### EXTRACT

┌──

Several artists spiraled away from stiff geometric shapes, finding ways to use these materials with spontaneity. It was similar to Jackson Pollock’s full-bodied art-making process but with industrial methods. The goal was to make art into a more “active process” yielding to external influences such as gravity or the artists’s body. Eva Hesse’s “No Title” exemplifies the sporadic nature of this artistic spin off and also toys with the link between a viewers physical and illusionistic experiences.

The Whitney held an exhibition in 1969 which displayed artists from this chapter. The show, titled “Anti-Illusion: Procedures/Materials” included artists such as Hesse, and Rafael Ferrer, Richard Serra, and Keith Sonnier. The sixth floor terrace continues this ’69 exhibition with videos of the performance program which showed the relationship between contemporary music, dance, and visual art.

 

 

Fifth Floor
Art shown on the fifth floor ranges from 1965 to the present day. This floor unveils how creators faced the issues of politics, identity, popular culture and self-narration. Their contributions characterized the twentieth century’s finale - and the commencement of the twenty first’s.

“Threat and Sanctuary” marks a time in contemporary art when painting was not the standard. In the late ‘60s, Minimalists and Post-Minimalists saw the medium as archaic. Contemporary art’s emphasis on language and photography was almost the nail in paintings’ coffin. Its lessened popularity made way for reinvention of paint application and what the Whitney describes as “critical taboos like figuration and bad taste.”

This chapter displays exemplary examples of this painting experimentation. Painters such as Jack Whitten and Robert Reed painted in a sculptural manner, pouring and spreading the medium across canvases. Elizabeth Murray’s “Children Meeting” experiments with expressive and geometric shapes and high-contrast colors, creating a chaotic but balanced composition. “Cabal,” a Philip Guston painting, engages with the figure; this was a leap from the artist’s formative Abstract Expressionist years working with animated forms. The experimental freedom stimulated works like Cy Twombly’s “Untitled” and encouraged symbolism and humor such as Chuck Close’s “Phil” revamping a medium near extinction.

Elizabeth Murray's expressive 1978 canvas, "Children Meeting." fortuitously displayed (for purposes of this article) on the Whitney's website. Philip Guston's 1977 "Cabal" psychologically engages with the figure during this painting reinvention. Whitney Museum of American Art, New York; 50th Anniversary Gift of Mr. and Mrs. Raymond J. Learsy.81.38. © Estate of Philip Guston.

Artists began employing technology of the modern century into their works, as the chapter “Learn Where The Meat Comes From” shows. Signs of experimentation of the critical taboos from “Threat and Sanctuary” are evident in these works, as many artists turned to performance narration captured in film. Although in its early stages, video technology became the primary tool to document and give voice to women and people of color who were sociality silenced. There is a division between artists focused on the formal and technical video elements and by a generation of feminist artists wanting to use the medium to break down power structures in mass media.

└──

### TASK DIRECTIONS
From the museum article, list the artists it names as included in the 1969 show "Anti-Illusion: Procedures/Materials."

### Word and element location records
┌──

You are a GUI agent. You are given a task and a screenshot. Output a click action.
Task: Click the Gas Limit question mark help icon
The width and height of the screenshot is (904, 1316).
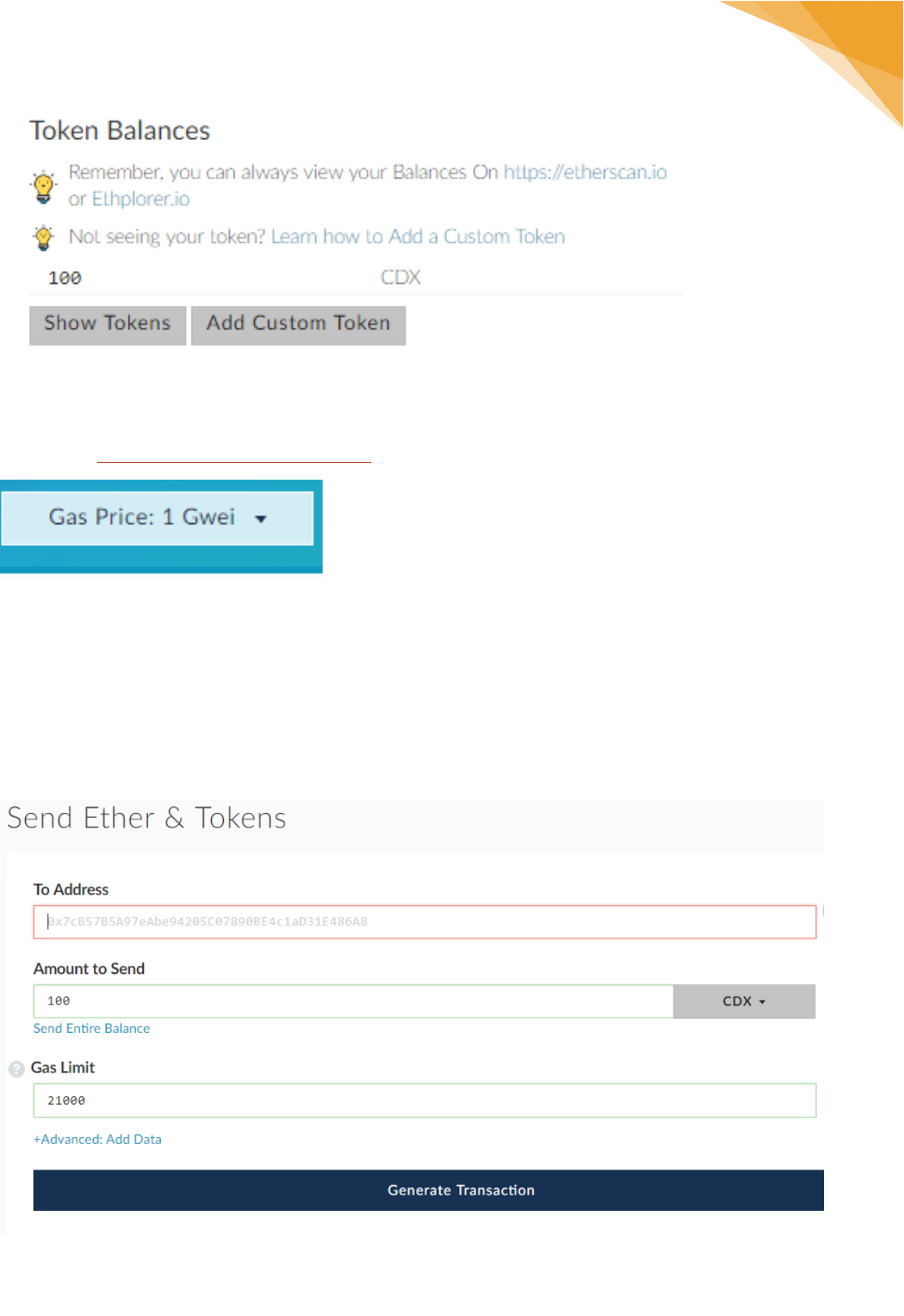tap(16, 1068)
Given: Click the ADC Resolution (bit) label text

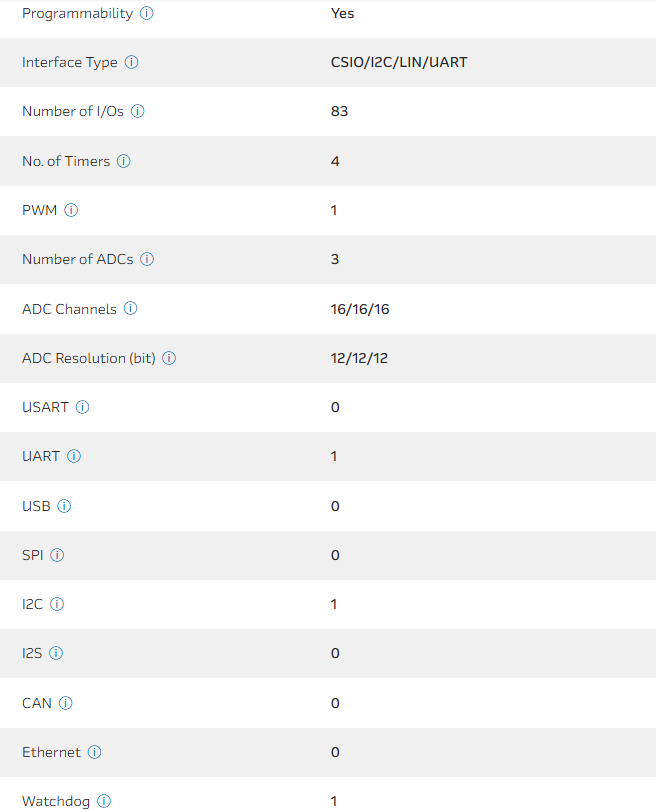Looking at the screenshot, I should (88, 358).
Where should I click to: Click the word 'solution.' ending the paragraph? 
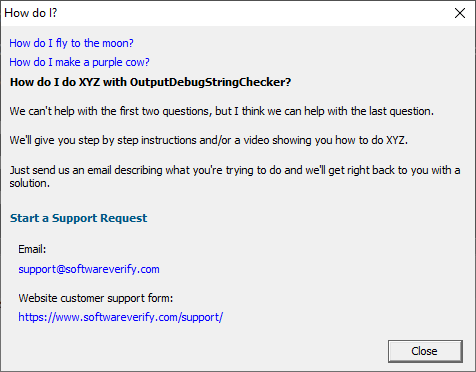pos(29,183)
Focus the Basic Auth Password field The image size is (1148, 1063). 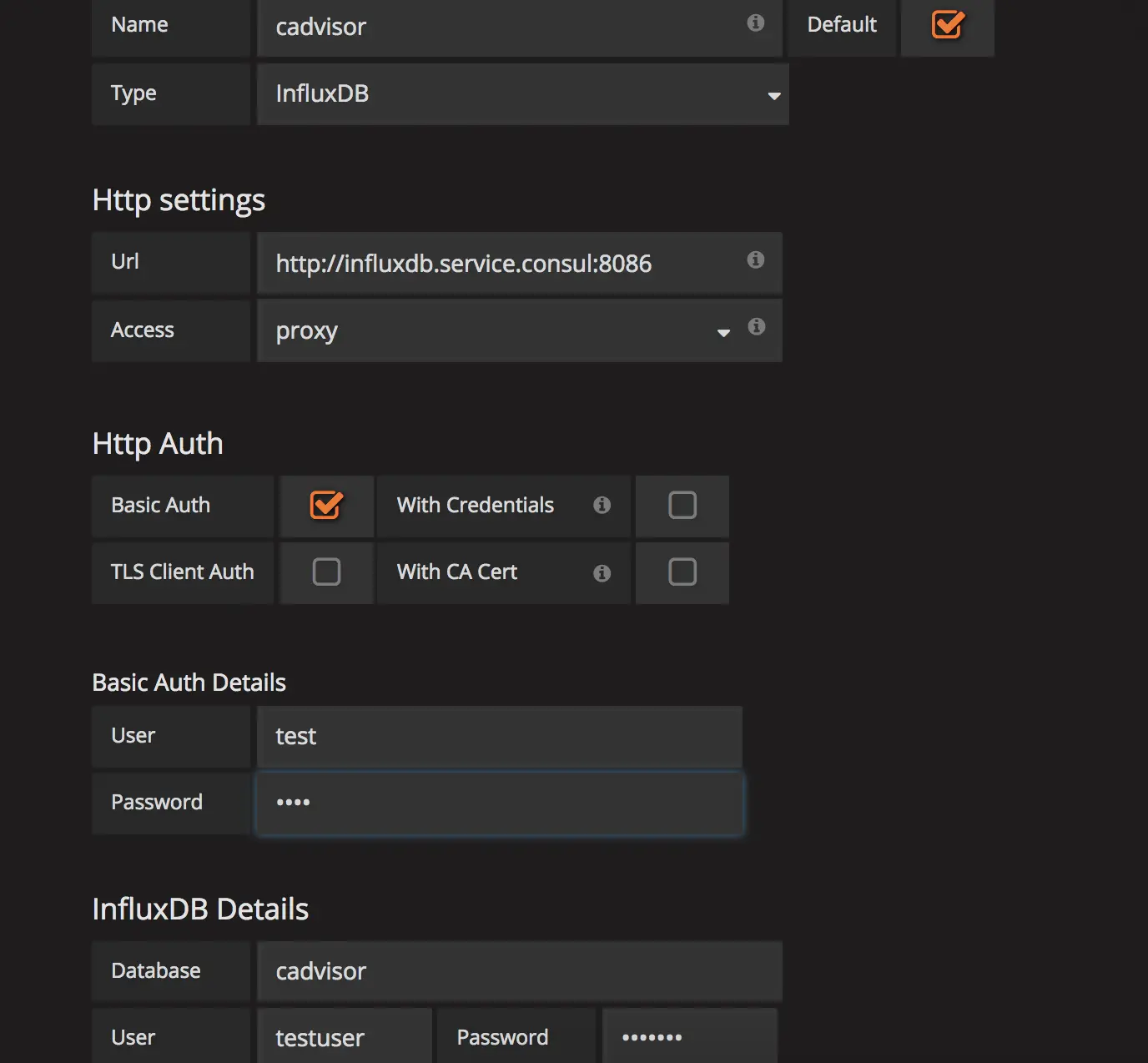[499, 804]

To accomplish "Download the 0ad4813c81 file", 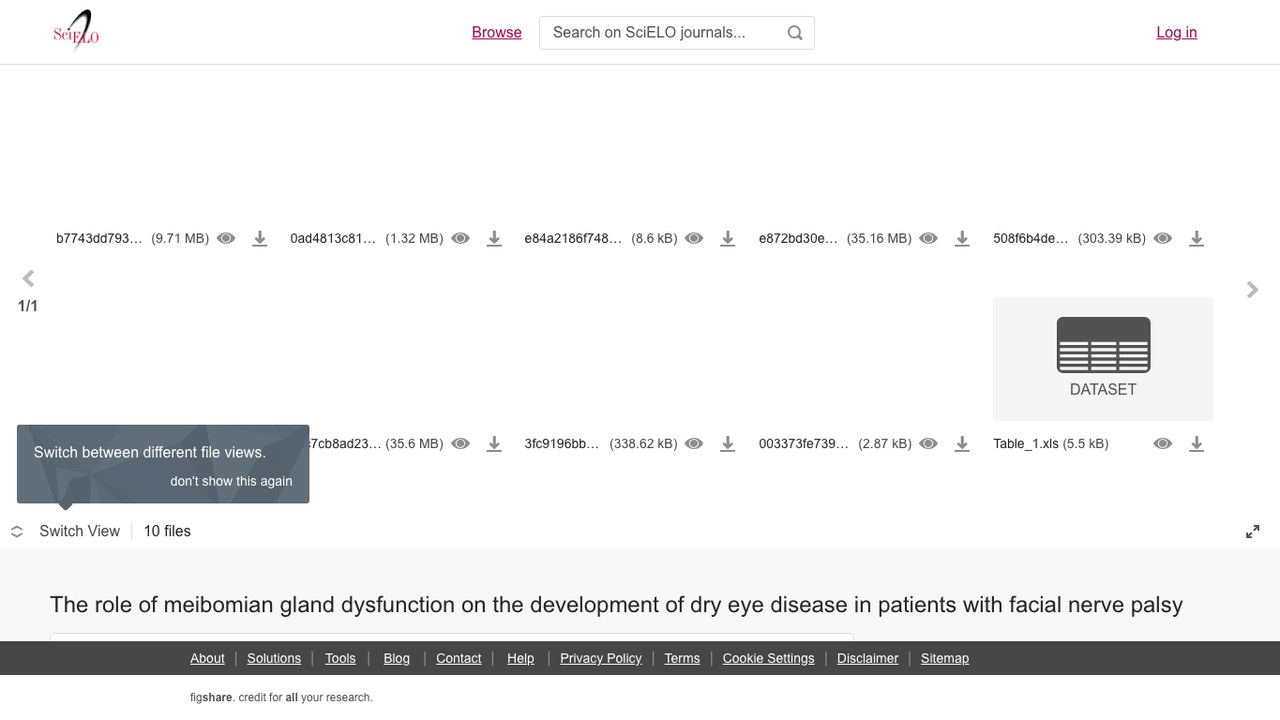I will coord(494,239).
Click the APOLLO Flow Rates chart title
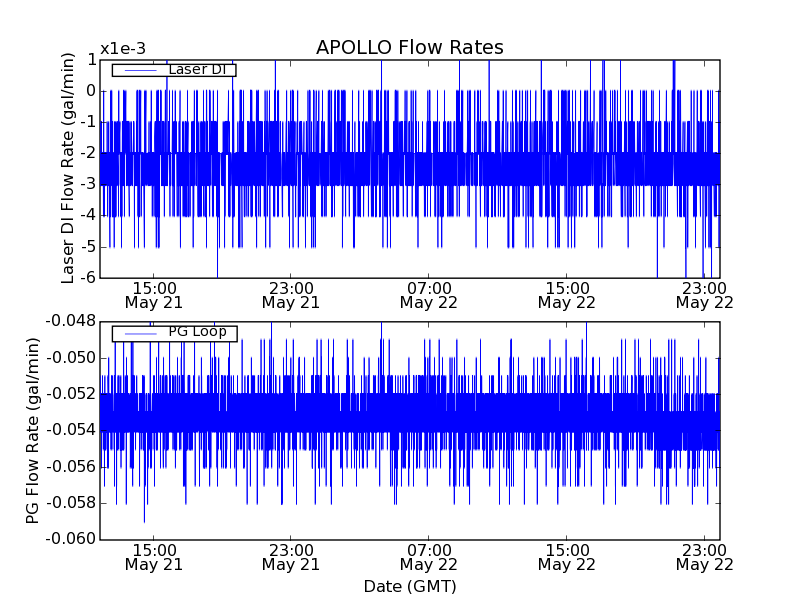 coord(409,48)
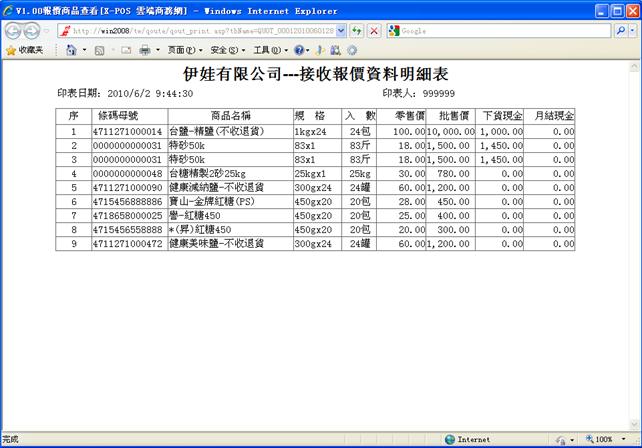This screenshot has width=642, height=448.
Task: Click barcode cell 4711271000014 in table
Action: (x=127, y=132)
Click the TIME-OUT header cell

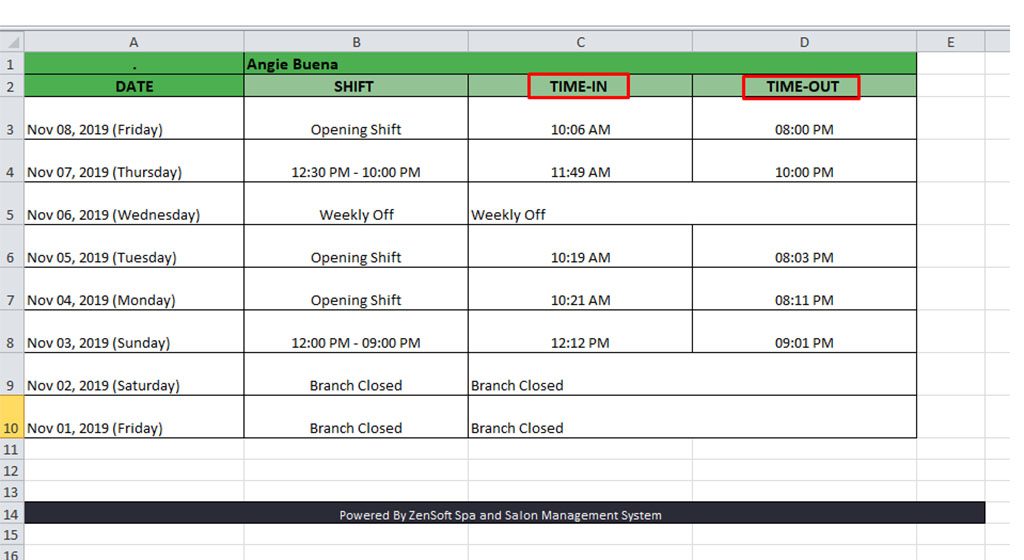pos(804,86)
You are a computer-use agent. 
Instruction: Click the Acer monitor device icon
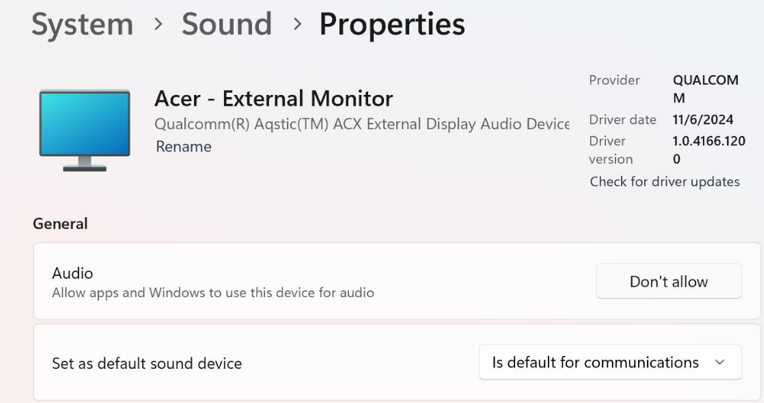pos(85,130)
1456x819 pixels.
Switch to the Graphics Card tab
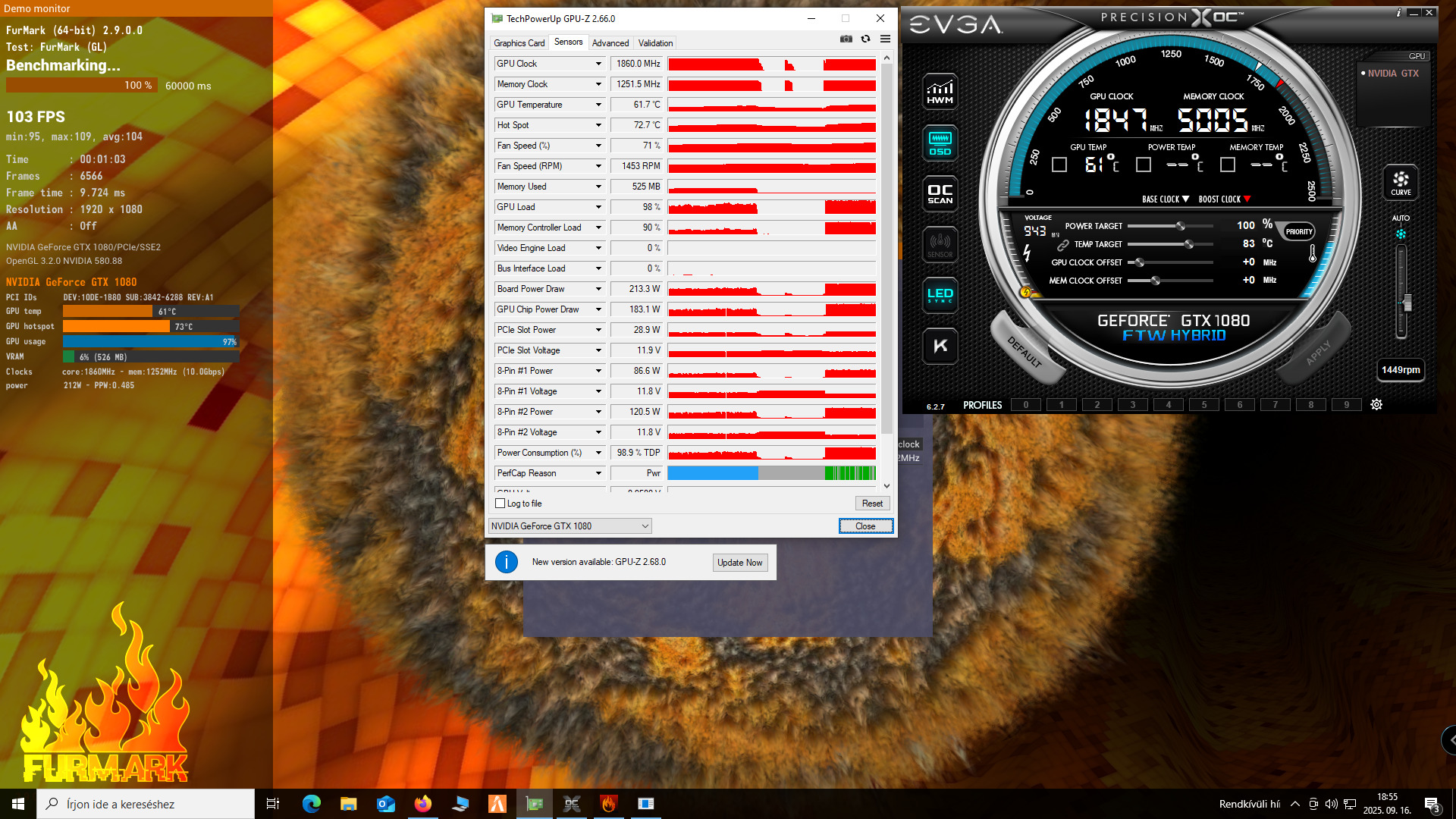(x=519, y=43)
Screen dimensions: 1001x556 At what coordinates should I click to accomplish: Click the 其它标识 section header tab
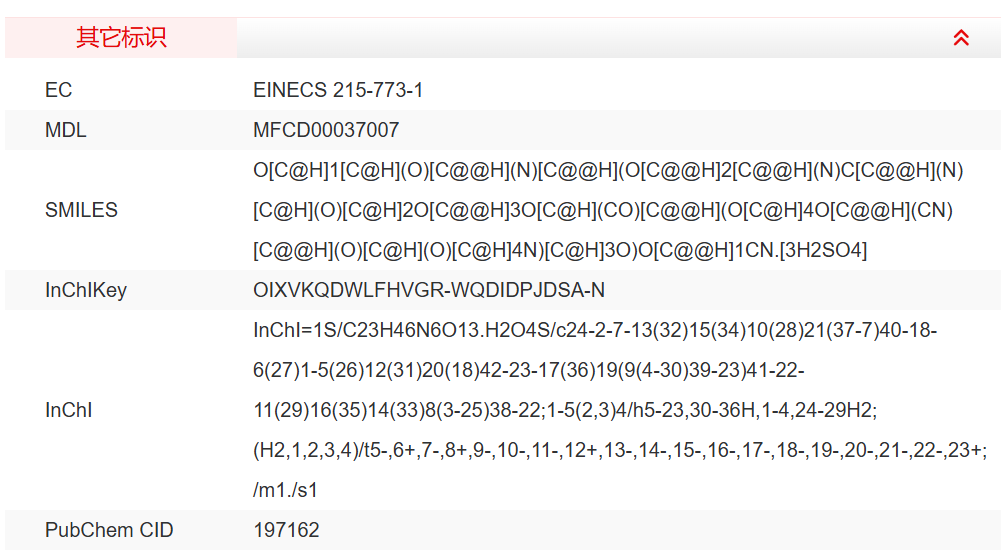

└──

### ANSWER TO THIS EXERCISE
Eva Hesse, Rafael Ferrer, Richard Serra, Keith Sonnier